Directions
(1) Output the records as a JSON list of strings, one string per line and skipping blank lines, from the start of the records through the line that contains "click(x=470, y=88)", both ends included. Leave out the pictures.
(2) Continue the page excerpt on running GPU-enabled Docker containers on Windows VMs in Azure from where it stops.

━━ Page excerpt ━━

Right now you can run GPU workloads in Kubernetes, but only in Linux Pods, and you can run containers with GPUs in in Azure Container Instances, but only for Linux containers. So we're looking at a valid scenario where orchestration and managed container services won't do.

The alternative - Docker containers on Windows VMs in Azure

You can run Docker containers with GPU access on Windows with the devices flag. You need to have your GPU drivers set up and configured, and then your containers will have GPU access (the DirectX Container Sample walks through it all):

# on Windows 10 20H2:
docker run --isolation process --device class/5B45201D-F2F2-4F3B-85BB-30FF1F953599 sixeyed/winml-runner:20H2

# on Windows Server LTSC 2019:
docker run --isolation process --device class/5B45201D-F2F2-4F3B-85BB-30FF1F953599 sixeyed/winml-runner:1809  

The container also needs to be running with process isolation - see my container show ECS-W4: Isolation and Versioning in Windows Containers on YouTube for more details on that.

Note - we're talking about the standard Docker Engine here. GPU access for containers used to require an Nvidia fork of Docker, but now GPU access is part of the main Docker runtime.

You can spin up Windows VMs with GPUs in Azure, and have Docker already installed using the Windows Server 2019 Datacenter with Containers VM image. And for the scaling requirements, there are Virtual Machine Scale Sets (VMSS), which let you run multiple instances of the same VM image - where each instance can run multiple containers.

The design I sketched out looked like this:

You can't always have Kubernetes: running containers in Azure VM Scale Sets

  • each VM hosts multiple containers, each using custom ports
  • a load balancer spans all the VMs in the scale set
  • load balancer rules are configured for each bot's ports

The idea is to run a minimum number of VMs, providing a stable pool of bot containers. Then we can scale up and add more VMs running more containers as required. Each bot is uniquely addressable within the pool, with a predictable address range, so bots.sixeyed.com:8031 would reach the first container on the third VM and bots.sixeyed.com:8084 would reach the fourth container on the eighth VM.

Using a custom VM image

With this approach the VM is the unit of scale. My assumption was that adding a new VM to provide more bot capacity would take several minutes - too long for a client waiting for a bot to join. So the plan was to run with spare capacity in the bot pool, scaling up the VMSS when the pool of free bots fell below a threshold.

Even so, scaling up to add a new VM had to be a quick operation - not waiting minutes to pull the super-sized Windows base image and extract all the layers. The first step in minmizing scale-up time is to use a custom VM image for the scale set.

A VMSS base image can be set up manually by running a VM and doing whatever you need to do. In this case I could use the Windows Server 2019 image with Docker configured, and then run an Azure extension to install the Nvidia GPU drivers:

# create vm:
az vm create `  
  --resource-group $rg `
  --name $vmName `
  --image 'MicrosoftWindowsServer:WindowsServer:2019-Datacenter-Core-with-Containers' `
  --size 'Standard_NC6_Promo' `
  --admin-username $username `
  --admin-password $password

# deploy the nvidia drivers:
az vm extension set `  
  --resource-group $rg `
  --vm-name $vmName `
  --name NvidiaGpuDriverWindows `
  --publisher Microsoft.HpcCompute `
  --version 1.3

The additional setup for this particular VM:

Then you can create a private base image from the VM, first deallocating and generalizing it:

az vm deallocate --resource-group $rg --name $vmName

az vm generalize --resource-group $rg --name $vmName

az image create --resource-group $rg `  
    --name $imageName --source $vmName

The image can be in its own Resource Group - you can use it for VMSSs in other Resources Groups.

━━━
━━ Dataset rows ━━

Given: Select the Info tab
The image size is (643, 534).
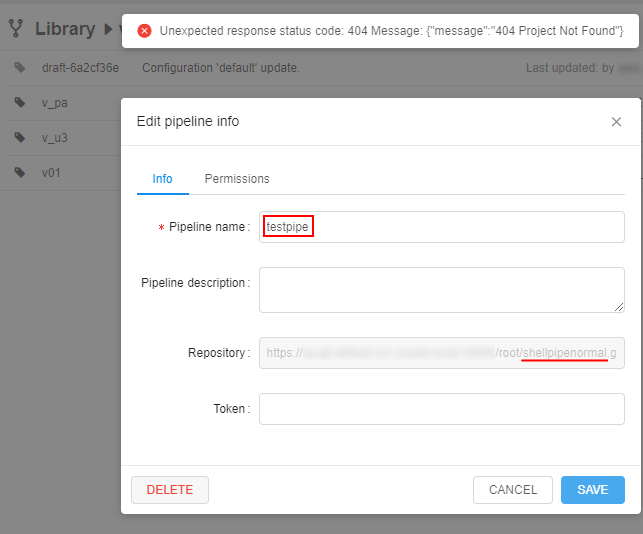Looking at the screenshot, I should point(162,179).
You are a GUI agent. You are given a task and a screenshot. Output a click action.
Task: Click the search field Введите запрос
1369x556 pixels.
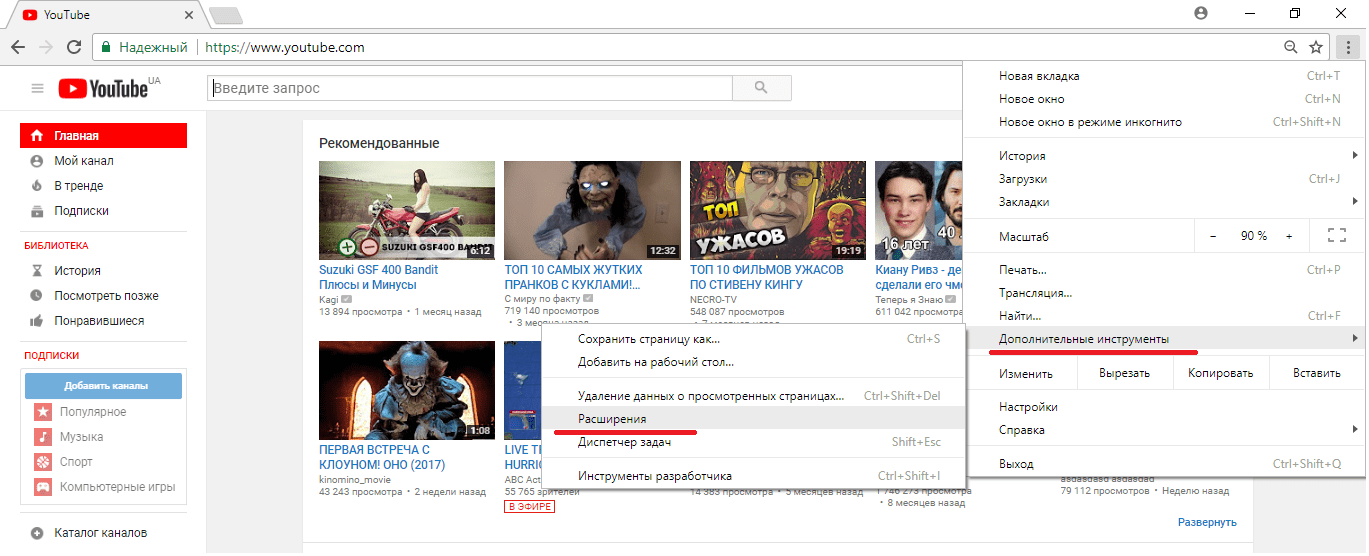click(x=470, y=88)
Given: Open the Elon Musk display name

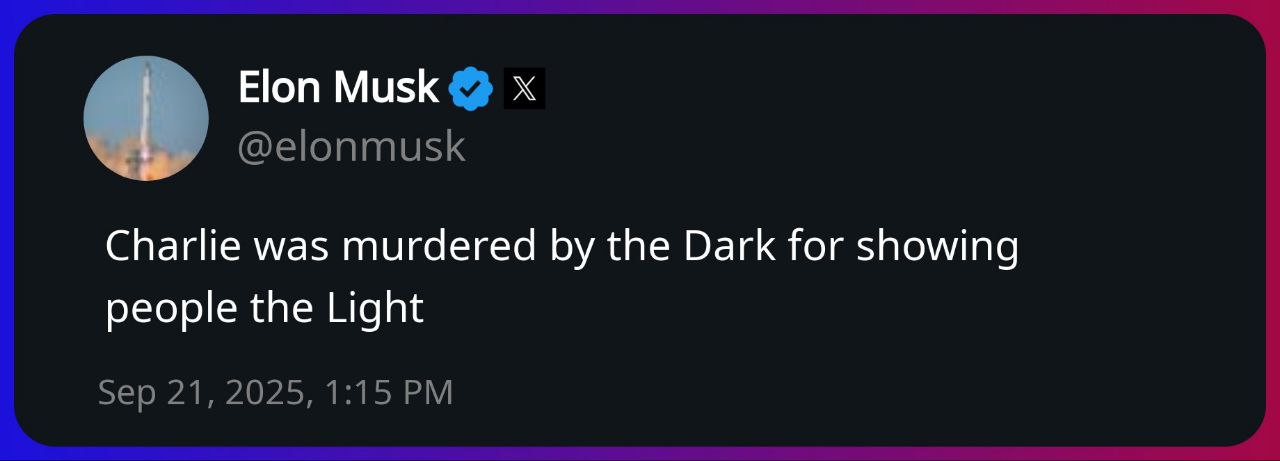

━━━

Answers for the exercise
(1)
[
  "Given: Select the Info tab",
  "The image size is (643, 534).",
  "Looking at the screenshot, I should point(162,179).",
  "You are a GUI agent. You are given a task and a screenshot. Output a click action.",
  "Task: Click the search field Введите запрос",
  "1369x556 pixels.",
  "click(x=470, y=88)"
]

(2)
Creating the VM Scale Set

Scripting all the setup with the Azure CLI makes for a nice repeatable process - which you can easily put into a GitHub workflow. The az documentation is excellent and you can build up pretty much any Azure solution using just the CLI.

There are a few nice features you can use with VMSS that simplify the rest of the deployment. This abridged command shows the main details:

az vmss create `  
   --image $imageId `
   --subnet $subnetId `
   --public-ip-per-vm `
   --public-ip-address-dns-name $vmssPipDomainName `
   --assign-identity `
  ...

That's going to use my custom base image, and attach the VMs in the scale set to a specific virtual network subnet - so they can connect to other components in the client's backend. Each VM will get its own public IP address, and a custom DNS name will be applied to the public IP address for the load balancer across the set.

The VMs will use managed identity - so they can securely use other Azure resources without passing credentials around. You can use az role assignment create to grant access for the VMSS managed identity to ACR.

When the VMSS is created, you can set up the rules for the load balancer, directing the traffic for each port to a specific bot container. This is what makes each container individually addressable - only one container in the VMSS will listen on a specific port. A health probe in the LB tests for a TCP connection on the port, so only the VM which is running that container will pass the probe and be sent traffic.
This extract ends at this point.